MeCP2 prevents against sustained ketamine-induced synaptic depression at inhibitory synapses
Michelle K. Piazza,
Abigael R. Weit,
Ege T. Kavalali,
Jeffrey L. Neul,
Lisa M. Monteggia
Affiliations
Michelle K. Piazza
Vanderbilt Brain Institute, Vanderbilt University, Nashville, TN, USA; Vanderbilt Kennedy Center, Vanderbilt University, Nashville, TN, USA; Department of Pharmacology, Vanderbilt University, Nashville, TN, USA
Abigael R. Weit
Vanderbilt Brain Institute, Vanderbilt University, Nashville, TN, USA; Department of Pharmacology, Vanderbilt University, Nashville, TN, USA
Ege T. Kavalali
Vanderbilt Brain Institute, Vanderbilt University, Nashville, TN, USA; Vanderbilt Kennedy Center, Vanderbilt University, Nashville, TN, USA; Department of Pharmacology, Vanderbilt University, Nashville, TN, USA
Jeffrey L. Neul
Vanderbilt Brain Institute, Vanderbilt University, Nashville, TN, USA; Vanderbilt Kennedy Center, Vanderbilt University, Nashville, TN, USA; Department of Pharmacology, Vanderbilt University, Nashville, TN, USA; Department of Pediatrics, Vanderbilt University Medical Center, Nashville, TN, USA
Lisa M. Monteggia
Vanderbilt Brain Institute, Vanderbilt University, Nashville, TN, USA; Vanderbilt Kennedy Center, Vanderbilt University, Nashville, TN, USA; Department of Pharmacology, Vanderbilt University, Nashville, TN, USA; Corresponding author
Summary: Ketamine induces antidepressant action via upregulation of hippocampal brain-derived neurotrophic factor (BDNF) expression and TrkB receptor signaling.
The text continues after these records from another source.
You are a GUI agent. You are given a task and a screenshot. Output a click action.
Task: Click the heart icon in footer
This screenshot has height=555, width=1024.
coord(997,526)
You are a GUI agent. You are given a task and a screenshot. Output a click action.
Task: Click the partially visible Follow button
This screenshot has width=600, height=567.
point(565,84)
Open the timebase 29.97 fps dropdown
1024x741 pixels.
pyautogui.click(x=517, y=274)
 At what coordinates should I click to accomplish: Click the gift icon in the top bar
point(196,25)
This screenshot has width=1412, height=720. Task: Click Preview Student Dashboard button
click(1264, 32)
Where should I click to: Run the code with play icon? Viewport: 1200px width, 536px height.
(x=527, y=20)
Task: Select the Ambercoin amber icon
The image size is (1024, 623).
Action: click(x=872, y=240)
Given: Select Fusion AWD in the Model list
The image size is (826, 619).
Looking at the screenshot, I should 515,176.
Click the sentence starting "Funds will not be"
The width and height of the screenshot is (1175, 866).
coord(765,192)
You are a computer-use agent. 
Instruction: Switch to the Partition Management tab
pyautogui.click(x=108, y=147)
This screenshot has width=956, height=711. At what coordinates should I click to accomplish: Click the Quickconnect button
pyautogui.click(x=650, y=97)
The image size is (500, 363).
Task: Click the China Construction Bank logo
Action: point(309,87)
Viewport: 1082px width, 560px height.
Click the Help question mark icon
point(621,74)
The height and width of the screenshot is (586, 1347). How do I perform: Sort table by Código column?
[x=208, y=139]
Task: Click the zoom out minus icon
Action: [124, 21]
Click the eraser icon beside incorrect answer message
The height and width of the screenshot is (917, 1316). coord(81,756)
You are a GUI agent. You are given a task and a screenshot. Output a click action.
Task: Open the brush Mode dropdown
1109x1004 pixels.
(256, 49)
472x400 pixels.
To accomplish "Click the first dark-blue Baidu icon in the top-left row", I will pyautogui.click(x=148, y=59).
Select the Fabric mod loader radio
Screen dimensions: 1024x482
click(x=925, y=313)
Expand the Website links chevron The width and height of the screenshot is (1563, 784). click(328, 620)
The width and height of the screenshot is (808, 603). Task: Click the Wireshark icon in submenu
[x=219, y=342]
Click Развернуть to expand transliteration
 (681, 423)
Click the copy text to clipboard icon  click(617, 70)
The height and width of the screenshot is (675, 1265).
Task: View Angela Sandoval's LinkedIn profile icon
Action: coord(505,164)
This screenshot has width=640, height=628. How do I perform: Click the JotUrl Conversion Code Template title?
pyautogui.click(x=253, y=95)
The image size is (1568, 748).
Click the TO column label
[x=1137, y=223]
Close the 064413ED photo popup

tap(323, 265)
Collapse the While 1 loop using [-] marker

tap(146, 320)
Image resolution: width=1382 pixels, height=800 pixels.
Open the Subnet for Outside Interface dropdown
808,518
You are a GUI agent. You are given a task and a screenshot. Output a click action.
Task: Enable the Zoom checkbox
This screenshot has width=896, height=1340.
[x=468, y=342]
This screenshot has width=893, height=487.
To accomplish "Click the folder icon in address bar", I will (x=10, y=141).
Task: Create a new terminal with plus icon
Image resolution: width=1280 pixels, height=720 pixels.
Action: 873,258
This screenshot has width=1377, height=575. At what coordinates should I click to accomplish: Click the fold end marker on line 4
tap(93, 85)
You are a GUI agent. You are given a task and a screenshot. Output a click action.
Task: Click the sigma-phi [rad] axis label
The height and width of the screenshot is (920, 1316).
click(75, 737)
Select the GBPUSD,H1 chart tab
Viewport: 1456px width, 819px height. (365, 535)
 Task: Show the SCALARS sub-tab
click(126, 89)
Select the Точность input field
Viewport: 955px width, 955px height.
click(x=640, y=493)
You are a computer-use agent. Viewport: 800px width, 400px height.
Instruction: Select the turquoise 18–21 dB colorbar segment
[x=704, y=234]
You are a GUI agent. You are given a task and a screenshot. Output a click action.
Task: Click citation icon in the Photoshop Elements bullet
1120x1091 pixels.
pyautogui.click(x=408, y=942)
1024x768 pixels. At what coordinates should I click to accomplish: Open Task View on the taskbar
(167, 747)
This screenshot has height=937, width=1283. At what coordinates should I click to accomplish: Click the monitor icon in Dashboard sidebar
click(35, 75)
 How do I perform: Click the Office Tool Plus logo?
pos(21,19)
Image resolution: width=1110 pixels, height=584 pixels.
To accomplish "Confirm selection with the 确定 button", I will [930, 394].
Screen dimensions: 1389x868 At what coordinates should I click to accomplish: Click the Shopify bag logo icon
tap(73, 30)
Rett syndrome (RTT), a neurodevelopmental disorder caused by mutations in Methyl-CpG-binding protein 2 (MECP2), is associated with decreased BDNF expression. Although treatment with ketamine or LM22A-4, a TrkB receptor agonist, improves phenotypes in mouse models of RTT, the synaptic mechanisms that underlie acute ketamine or BDNF action in RTT are unknown. Here, to elucidate the link between MeCP2 and ketamine responses, we investigated ketamine-induced synaptic plasticity in Mecp2 knockout mice. We first observed that BDNF-TrkB signaling is involved in both excitatory and inhibitory responses to ketamine and LM22A-4 treatment via distinct pathways. Moreover, MeCP2 plays a role in stabilizing inhibitory neurotransmission by preventing sustained disinhibition in response to ketamine. Together, this work uncovers the role of MeCP2 function in acute ketamine action and may provide insight toward ketamine-based treatment of RTT.